09. Point-of-sale costs include:


(i) Commissions to brokers and dealers.
(ii) Levies by regulatory agencies.
(iii) Levies by commodity exchanges.
(iv) Transfer taxes and duties.
(v) Transport, and other costs, necessary to transport assets to a market.
(a) (i)
(b) (i), (ii) & (v)
(c) (i), (ii), (iii) & (v)
(d) (i), (ii), (iii) & (iv)
10. Pluto Limited owned a one-year old herd of cattle on 1 January, recognised in the financial
statements at Rs. 140 million. At 31 December, the fair value of a two-year-old herd of cattle is
Rs. 170 million.

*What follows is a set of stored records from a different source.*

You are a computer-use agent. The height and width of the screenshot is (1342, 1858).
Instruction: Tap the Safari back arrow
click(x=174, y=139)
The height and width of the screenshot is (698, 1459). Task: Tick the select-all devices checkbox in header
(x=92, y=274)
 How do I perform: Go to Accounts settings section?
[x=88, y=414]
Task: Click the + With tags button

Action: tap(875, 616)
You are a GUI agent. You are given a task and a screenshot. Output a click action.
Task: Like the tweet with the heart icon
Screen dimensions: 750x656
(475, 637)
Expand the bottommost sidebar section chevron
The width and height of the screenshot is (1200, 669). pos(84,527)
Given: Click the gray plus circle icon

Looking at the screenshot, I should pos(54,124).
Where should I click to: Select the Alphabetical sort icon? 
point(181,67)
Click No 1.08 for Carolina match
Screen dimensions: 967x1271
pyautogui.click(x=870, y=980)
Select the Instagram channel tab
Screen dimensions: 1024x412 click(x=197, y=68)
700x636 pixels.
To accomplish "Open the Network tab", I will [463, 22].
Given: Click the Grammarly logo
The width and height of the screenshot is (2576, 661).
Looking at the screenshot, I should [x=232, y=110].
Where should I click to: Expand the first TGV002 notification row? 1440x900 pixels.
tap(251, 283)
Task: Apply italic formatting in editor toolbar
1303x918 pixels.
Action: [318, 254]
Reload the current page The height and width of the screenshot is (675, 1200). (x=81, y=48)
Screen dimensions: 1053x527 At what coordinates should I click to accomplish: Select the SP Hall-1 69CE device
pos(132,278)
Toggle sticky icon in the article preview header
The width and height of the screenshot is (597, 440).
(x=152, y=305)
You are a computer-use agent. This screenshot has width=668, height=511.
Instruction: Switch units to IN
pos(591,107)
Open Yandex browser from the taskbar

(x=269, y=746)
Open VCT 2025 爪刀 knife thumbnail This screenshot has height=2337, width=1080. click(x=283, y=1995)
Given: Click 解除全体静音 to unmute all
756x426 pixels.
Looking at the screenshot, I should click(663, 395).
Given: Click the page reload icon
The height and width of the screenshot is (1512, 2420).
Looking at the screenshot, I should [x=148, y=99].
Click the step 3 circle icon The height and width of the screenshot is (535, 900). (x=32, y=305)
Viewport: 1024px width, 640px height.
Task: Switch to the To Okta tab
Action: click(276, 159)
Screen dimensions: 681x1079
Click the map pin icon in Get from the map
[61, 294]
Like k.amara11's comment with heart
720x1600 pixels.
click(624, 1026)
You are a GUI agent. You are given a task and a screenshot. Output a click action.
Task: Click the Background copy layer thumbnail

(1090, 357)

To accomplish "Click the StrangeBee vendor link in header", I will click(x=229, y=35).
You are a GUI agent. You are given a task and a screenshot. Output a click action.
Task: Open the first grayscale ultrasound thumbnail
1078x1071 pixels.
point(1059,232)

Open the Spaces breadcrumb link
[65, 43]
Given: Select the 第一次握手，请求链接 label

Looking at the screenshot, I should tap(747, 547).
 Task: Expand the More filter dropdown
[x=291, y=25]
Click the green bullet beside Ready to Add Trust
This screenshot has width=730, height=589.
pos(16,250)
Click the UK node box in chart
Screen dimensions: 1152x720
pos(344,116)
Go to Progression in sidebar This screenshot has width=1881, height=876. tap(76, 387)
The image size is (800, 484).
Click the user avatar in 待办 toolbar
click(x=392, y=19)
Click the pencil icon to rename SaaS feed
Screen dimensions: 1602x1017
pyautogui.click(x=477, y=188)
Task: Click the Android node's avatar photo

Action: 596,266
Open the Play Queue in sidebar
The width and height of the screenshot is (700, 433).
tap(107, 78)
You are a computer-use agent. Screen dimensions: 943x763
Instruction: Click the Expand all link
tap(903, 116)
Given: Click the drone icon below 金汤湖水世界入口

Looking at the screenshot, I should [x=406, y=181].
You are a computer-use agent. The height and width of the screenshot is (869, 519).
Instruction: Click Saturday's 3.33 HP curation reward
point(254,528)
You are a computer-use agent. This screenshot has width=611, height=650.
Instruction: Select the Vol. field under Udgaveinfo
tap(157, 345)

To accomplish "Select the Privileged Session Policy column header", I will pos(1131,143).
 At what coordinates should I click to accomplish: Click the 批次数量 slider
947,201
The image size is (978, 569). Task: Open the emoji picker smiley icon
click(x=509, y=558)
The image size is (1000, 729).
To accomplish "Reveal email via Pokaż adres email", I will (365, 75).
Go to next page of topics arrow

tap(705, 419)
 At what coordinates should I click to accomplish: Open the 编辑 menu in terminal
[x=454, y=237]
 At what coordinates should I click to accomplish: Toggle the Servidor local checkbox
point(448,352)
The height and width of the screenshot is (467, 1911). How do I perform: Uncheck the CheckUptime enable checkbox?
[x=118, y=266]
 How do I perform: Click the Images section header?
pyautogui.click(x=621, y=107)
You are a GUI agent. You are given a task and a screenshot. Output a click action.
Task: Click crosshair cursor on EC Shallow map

Costs to sell are still estimated to be Rs. 5 million for the whole herd.
What is the correct accounting treatment for the cattle at 31 December according to IAS 41
Agriculture?
(a) Revalue to Rs. 165 million, taking gain of Rs. 25 million to other comprehensive income.
(b) Revalue to Rs. 165 million, taking gain of Rs. 25 million to the statement of profit or loss.
(c) Revalue to Rs. 170 million, taking gain of Rs. 30 million to other comprehensive income.
(d) Revalue to Rs. 170 million, taking gain of Rs. 30 million to the statement of profit or loss.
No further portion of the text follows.